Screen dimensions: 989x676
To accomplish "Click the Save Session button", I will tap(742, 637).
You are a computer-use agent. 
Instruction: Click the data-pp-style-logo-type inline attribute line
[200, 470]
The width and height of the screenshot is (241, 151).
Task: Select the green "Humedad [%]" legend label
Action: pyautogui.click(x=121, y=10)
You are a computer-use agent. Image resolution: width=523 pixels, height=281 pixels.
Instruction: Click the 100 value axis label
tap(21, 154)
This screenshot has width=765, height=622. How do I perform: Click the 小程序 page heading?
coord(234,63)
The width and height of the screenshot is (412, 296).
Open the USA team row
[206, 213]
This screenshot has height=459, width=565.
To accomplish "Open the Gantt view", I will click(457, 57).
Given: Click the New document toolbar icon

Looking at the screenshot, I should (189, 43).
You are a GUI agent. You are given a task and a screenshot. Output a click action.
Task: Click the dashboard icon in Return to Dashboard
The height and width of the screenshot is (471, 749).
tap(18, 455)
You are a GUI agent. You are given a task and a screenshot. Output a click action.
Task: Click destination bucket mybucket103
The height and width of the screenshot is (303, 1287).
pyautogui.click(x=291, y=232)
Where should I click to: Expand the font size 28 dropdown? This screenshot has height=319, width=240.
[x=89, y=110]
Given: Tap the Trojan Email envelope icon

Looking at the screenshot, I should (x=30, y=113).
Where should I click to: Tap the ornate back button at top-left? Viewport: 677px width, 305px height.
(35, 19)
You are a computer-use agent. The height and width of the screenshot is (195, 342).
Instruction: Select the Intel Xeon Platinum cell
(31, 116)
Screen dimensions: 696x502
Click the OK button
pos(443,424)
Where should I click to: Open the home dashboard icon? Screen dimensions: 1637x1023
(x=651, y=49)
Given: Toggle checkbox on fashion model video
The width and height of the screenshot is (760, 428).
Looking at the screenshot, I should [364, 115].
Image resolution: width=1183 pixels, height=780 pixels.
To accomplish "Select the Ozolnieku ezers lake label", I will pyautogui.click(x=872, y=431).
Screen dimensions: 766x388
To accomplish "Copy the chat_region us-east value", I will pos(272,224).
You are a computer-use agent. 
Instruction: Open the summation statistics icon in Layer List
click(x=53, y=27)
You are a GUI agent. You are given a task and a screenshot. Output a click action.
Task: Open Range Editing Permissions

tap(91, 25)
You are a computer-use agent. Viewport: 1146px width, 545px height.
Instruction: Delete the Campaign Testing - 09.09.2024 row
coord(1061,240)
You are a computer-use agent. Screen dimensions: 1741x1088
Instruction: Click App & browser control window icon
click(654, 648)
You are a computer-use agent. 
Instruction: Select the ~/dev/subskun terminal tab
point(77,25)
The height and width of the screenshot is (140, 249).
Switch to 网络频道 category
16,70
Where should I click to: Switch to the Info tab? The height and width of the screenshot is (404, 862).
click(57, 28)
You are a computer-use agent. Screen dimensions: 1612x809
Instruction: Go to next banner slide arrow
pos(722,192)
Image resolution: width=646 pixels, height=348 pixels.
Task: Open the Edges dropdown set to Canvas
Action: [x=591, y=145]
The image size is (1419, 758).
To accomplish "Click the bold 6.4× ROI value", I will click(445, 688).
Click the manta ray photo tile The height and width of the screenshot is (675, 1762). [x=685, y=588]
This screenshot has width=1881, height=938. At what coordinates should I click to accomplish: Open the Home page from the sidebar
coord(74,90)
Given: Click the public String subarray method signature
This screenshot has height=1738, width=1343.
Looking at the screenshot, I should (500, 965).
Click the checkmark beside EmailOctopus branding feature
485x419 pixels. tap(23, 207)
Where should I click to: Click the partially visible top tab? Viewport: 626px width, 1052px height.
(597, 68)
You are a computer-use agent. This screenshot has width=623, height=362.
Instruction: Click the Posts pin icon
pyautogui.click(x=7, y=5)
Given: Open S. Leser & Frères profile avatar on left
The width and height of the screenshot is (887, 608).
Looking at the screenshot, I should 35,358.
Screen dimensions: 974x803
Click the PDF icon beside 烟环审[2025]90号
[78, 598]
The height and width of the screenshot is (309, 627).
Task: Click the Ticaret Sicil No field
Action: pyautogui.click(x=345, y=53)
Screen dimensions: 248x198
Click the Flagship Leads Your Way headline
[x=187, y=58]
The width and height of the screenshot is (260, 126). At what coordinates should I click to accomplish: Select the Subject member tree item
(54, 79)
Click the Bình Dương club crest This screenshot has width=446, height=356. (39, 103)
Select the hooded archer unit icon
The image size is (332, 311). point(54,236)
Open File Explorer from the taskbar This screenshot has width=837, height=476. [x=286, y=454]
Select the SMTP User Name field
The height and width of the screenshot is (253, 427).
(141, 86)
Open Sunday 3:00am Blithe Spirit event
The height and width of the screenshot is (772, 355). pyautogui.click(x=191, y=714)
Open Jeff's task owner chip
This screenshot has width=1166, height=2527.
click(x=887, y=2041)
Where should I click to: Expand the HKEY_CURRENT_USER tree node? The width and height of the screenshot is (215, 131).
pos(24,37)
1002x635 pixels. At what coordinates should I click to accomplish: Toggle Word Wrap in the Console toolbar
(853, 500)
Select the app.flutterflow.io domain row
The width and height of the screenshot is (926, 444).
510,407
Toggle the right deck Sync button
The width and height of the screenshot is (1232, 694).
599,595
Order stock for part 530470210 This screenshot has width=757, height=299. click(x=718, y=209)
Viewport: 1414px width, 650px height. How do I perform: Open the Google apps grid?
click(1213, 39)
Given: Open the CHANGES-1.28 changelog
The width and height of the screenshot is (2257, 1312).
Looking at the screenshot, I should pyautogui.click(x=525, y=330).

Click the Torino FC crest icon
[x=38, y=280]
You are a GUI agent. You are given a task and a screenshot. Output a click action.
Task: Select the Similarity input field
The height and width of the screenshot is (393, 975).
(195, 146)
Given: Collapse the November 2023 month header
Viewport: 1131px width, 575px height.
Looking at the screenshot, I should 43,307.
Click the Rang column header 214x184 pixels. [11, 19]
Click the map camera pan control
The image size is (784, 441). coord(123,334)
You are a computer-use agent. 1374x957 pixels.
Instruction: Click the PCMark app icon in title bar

------------

■ Exercise
Copy out all of the entries above, line for line, without changing anything.

■ Problem solution
Screen dimensions: 989x676
To accomplish "Click the Save Session button", I will tap(742, 637).
You are a computer-use agent. 
Instruction: Click the data-pp-style-logo-type inline attribute line
[200, 470]
The width and height of the screenshot is (241, 151).
Task: Select the green "Humedad [%]" legend label
Action: pyautogui.click(x=121, y=10)
You are a computer-use agent. Image resolution: width=523 pixels, height=281 pixels.
Instruction: Click the 100 value axis label
tap(21, 154)
This screenshot has width=765, height=622. How do I perform: Click the 小程序 page heading?
coord(234,63)
The width and height of the screenshot is (412, 296).
Open the USA team row
[206, 213]
This screenshot has height=459, width=565.
To accomplish "Open the Gantt view", I will click(457, 57).
Given: Click the New document toolbar icon

Looking at the screenshot, I should (189, 43).
You are a GUI agent. You are given a task and a screenshot. Output a click action.
Task: Click the dashboard icon in Return to Dashboard
The height and width of the screenshot is (471, 749).
tap(18, 455)
You are a GUI agent. You are given a task and a screenshot. Output a click action.
Task: Click destination bucket mybucket103
The height and width of the screenshot is (303, 1287).
pyautogui.click(x=291, y=232)
Where should I click to: Expand the font size 28 dropdown? This screenshot has height=319, width=240.
[x=89, y=110]
Given: Tap the Trojan Email envelope icon

Looking at the screenshot, I should (x=30, y=113).
Where should I click to: Tap the ornate back button at top-left? Viewport: 677px width, 305px height.
(35, 19)
You are a computer-use agent. The height and width of the screenshot is (195, 342).
Instruction: Select the Intel Xeon Platinum cell
(31, 116)
Screen dimensions: 696x502
Click the OK button
pos(443,424)
Where should I click to: Open the home dashboard icon? Screen dimensions: 1637x1023
(x=651, y=49)
Given: Toggle checkbox on fashion model video
The width and height of the screenshot is (760, 428).
Looking at the screenshot, I should [364, 115].
Image resolution: width=1183 pixels, height=780 pixels.
To accomplish "Select the Ozolnieku ezers lake label", I will pyautogui.click(x=872, y=431).
Screen dimensions: 766x388
To accomplish "Copy the chat_region us-east value", I will pos(272,224).
You are a computer-use agent. 
Instruction: Open the summation statistics icon in Layer List
click(x=53, y=27)
You are a GUI agent. You are given a task and a screenshot. Output a click action.
Task: Open Range Editing Permissions

tap(91, 25)
You are a computer-use agent. Viewport: 1146px width, 545px height.
Instruction: Delete the Campaign Testing - 09.09.2024 row
coord(1061,240)
You are a computer-use agent. Screen dimensions: 1741x1088
Instruction: Click App & browser control window icon
click(654, 648)
You are a computer-use agent. 
Instruction: Select the ~/dev/subskun terminal tab
point(77,25)
The height and width of the screenshot is (140, 249).
Switch to 网络频道 category
16,70
Where should I click to: Switch to the Info tab? The height and width of the screenshot is (404, 862).
click(57, 28)
You are a computer-use agent. Screen dimensions: 1612x809
Instruction: Go to next banner slide arrow
pos(722,192)
Image resolution: width=646 pixels, height=348 pixels.
Task: Open the Edges dropdown set to Canvas
Action: [x=591, y=145]
The image size is (1419, 758).
To accomplish "Click the bold 6.4× ROI value", I will click(445, 688).
Click the manta ray photo tile The height and width of the screenshot is (675, 1762). [x=685, y=588]
This screenshot has width=1881, height=938. At what coordinates should I click to accomplish: Open the Home page from the sidebar
coord(74,90)
Given: Click the public String subarray method signature
This screenshot has height=1738, width=1343.
Looking at the screenshot, I should (500, 965).
Click the checkmark beside EmailOctopus branding feature
485x419 pixels. tap(23, 207)
Where should I click to: Click the partially visible top tab? Viewport: 626px width, 1052px height.
(597, 68)
You are a computer-use agent. This screenshot has width=623, height=362.
Instruction: Click the Posts pin icon
pyautogui.click(x=7, y=5)
Given: Open S. Leser & Frères profile avatar on left
The width and height of the screenshot is (887, 608).
Looking at the screenshot, I should 35,358.
Screen dimensions: 974x803
Click the PDF icon beside 烟环审[2025]90号
[78, 598]
The height and width of the screenshot is (309, 627).
Task: Click the Ticaret Sicil No field
Action: pyautogui.click(x=345, y=53)
Screen dimensions: 248x198
Click the Flagship Leads Your Way headline
[x=187, y=58]
The width and height of the screenshot is (260, 126). At what coordinates should I click to accomplish: Select the Subject member tree item
(54, 79)
Click the Bình Dương club crest This screenshot has width=446, height=356. (39, 103)
Select the hooded archer unit icon
The image size is (332, 311). point(54,236)
Open File Explorer from the taskbar This screenshot has width=837, height=476. [x=286, y=454]
Select the SMTP User Name field
The height and width of the screenshot is (253, 427).
(141, 86)
Open Sunday 3:00am Blithe Spirit event
The height and width of the screenshot is (772, 355). pyautogui.click(x=191, y=714)
Open Jeff's task owner chip
This screenshot has width=1166, height=2527.
click(x=887, y=2041)
Where should I click to: Expand the HKEY_CURRENT_USER tree node? The width and height of the screenshot is (215, 131).
pos(24,37)
1002x635 pixels. At what coordinates should I click to accomplish: Toggle Word Wrap in the Console toolbar
(853, 500)
Select the app.flutterflow.io domain row
The width and height of the screenshot is (926, 444).
510,407
Toggle the right deck Sync button
The width and height of the screenshot is (1232, 694).
599,595
Order stock for part 530470210 This screenshot has width=757, height=299. click(x=718, y=209)
Viewport: 1414px width, 650px height. How do I perform: Open the Google apps grid?
click(1213, 39)
Given: Open the CHANGES-1.28 changelog
The width and height of the screenshot is (2257, 1312).
Looking at the screenshot, I should pyautogui.click(x=525, y=330).

Click the Torino FC crest icon
[x=38, y=280]
You are a GUI agent. You are given a task and a screenshot. Output a click action.
Task: Select the Similarity input field
The height and width of the screenshot is (393, 975).
(195, 146)
Given: Collapse the November 2023 month header
Viewport: 1131px width, 575px height.
Looking at the screenshot, I should 43,307.
Click the Rang column header 214x184 pixels. [11, 19]
Click the map camera pan control
The image size is (784, 441). coord(123,334)
You are a computer-use agent. 1374x957 pixels.
Instruction: Click the PCMark app icon in title bar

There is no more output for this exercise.